Great Lakes water levels expected to stay low
WASHINGTON — Water levels in the Great Lakes likely will rise over the next six months but will still remain critically low, scientists predict.
The lakes have experienced low levels for a record 14 years, disrupting shipping and recreational boating and possibly altering the biology of the entire Great Lakes watershed.
Keith Kompoltowicz, watershed hydrology branch chief for the U.S. Army Corps of Engineers in Detroit, said in a call with reporters that the Great Lakes will need “several years of very wet weather” combined with lower evaporation rates to return the region to normal.
The question, however, is what now constitutes normal. The fact that record low water levels have persisted for a longer period than ever before in recorded history has raised the question of whether these low levels represent a new norm for the Great Lakes.
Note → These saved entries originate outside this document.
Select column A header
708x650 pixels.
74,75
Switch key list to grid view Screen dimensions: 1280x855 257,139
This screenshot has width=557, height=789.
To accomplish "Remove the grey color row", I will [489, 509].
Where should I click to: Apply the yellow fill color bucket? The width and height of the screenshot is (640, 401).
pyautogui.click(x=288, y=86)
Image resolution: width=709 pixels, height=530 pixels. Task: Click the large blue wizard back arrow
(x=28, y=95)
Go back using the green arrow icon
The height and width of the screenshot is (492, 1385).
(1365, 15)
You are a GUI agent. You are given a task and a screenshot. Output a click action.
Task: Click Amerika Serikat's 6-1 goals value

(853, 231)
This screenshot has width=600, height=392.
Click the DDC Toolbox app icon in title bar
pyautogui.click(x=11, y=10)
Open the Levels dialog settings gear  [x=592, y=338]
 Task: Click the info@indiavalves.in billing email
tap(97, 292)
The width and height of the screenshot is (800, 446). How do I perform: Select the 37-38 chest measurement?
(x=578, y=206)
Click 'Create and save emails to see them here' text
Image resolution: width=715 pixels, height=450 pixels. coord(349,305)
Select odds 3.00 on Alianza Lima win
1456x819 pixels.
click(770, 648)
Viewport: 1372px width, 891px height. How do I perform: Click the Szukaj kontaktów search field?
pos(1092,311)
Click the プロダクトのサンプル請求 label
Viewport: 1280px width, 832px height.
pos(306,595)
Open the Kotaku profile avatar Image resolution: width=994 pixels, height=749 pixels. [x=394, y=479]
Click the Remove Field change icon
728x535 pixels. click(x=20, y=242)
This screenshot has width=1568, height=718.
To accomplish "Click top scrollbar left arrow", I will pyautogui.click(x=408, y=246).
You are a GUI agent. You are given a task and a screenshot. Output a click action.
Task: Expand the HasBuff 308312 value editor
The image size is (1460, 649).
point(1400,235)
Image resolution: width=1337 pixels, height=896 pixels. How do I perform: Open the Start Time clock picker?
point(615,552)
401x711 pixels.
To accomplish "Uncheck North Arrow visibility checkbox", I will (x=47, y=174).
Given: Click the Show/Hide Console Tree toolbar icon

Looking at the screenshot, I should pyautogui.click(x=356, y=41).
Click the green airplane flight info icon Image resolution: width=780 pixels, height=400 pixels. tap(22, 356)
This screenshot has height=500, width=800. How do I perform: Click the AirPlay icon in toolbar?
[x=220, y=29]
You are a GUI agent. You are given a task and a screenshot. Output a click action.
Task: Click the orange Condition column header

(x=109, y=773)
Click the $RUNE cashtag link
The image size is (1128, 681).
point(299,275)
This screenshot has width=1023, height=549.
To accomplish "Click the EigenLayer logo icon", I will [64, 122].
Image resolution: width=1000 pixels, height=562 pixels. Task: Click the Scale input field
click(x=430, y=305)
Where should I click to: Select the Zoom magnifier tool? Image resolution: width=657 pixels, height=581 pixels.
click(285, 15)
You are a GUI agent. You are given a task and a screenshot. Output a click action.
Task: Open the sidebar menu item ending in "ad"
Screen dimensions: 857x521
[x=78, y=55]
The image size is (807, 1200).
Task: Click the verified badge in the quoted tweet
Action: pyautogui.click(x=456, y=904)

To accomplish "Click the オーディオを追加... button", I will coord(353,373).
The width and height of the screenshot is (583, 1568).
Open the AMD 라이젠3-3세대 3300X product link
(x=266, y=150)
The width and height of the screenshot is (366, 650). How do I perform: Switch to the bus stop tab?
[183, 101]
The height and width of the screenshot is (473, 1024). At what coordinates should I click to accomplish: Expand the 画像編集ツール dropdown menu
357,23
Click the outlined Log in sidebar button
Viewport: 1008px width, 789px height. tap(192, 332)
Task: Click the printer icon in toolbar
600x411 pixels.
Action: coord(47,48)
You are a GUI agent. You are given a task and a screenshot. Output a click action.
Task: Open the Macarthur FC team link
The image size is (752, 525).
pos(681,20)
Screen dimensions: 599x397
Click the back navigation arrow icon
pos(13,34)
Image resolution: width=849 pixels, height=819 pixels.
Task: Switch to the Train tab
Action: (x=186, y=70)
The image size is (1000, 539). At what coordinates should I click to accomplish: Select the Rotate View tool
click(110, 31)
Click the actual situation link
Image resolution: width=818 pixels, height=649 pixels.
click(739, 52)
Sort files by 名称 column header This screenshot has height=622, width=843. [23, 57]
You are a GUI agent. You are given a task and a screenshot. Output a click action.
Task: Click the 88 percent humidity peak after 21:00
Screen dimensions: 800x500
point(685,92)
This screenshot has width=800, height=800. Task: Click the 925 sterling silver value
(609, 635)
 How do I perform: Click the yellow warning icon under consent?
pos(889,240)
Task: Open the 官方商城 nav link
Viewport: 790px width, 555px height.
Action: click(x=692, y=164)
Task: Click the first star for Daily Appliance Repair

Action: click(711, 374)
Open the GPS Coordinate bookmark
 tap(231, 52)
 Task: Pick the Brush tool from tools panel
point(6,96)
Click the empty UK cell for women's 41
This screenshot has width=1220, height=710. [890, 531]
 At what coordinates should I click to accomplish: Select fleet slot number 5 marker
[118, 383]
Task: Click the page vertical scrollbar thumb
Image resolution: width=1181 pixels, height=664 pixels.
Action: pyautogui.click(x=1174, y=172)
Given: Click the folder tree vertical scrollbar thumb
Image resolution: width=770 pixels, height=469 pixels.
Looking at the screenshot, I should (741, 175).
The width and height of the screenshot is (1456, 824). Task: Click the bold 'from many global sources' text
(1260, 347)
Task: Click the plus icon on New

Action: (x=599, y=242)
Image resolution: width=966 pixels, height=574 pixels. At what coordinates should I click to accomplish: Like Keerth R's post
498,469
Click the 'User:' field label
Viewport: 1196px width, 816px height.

“We simply don’t know,” said Drew Gronewold, a hydrologist at NOAA’s Great Lakes Environmental Research Laboratory. “We are going to continue to monitor and watch the system to try and understand it better.”
Gronewold pointed to unique changes in precipitation and evaporation as the main causes of the steep drop in water levels. Before a 1998 el Nino, water levels largely responded to long-term changes in precipitation because they were greater than changes in evaporation, he explained.
Scientists, however, began seeing gradual and persistent long-term increases in both evaporation and precipitation in the 1990s. Then suddenly in 1998 and 1999 evaporation accelerated well beyond precipitation and since then lake levels have dropped like a stone.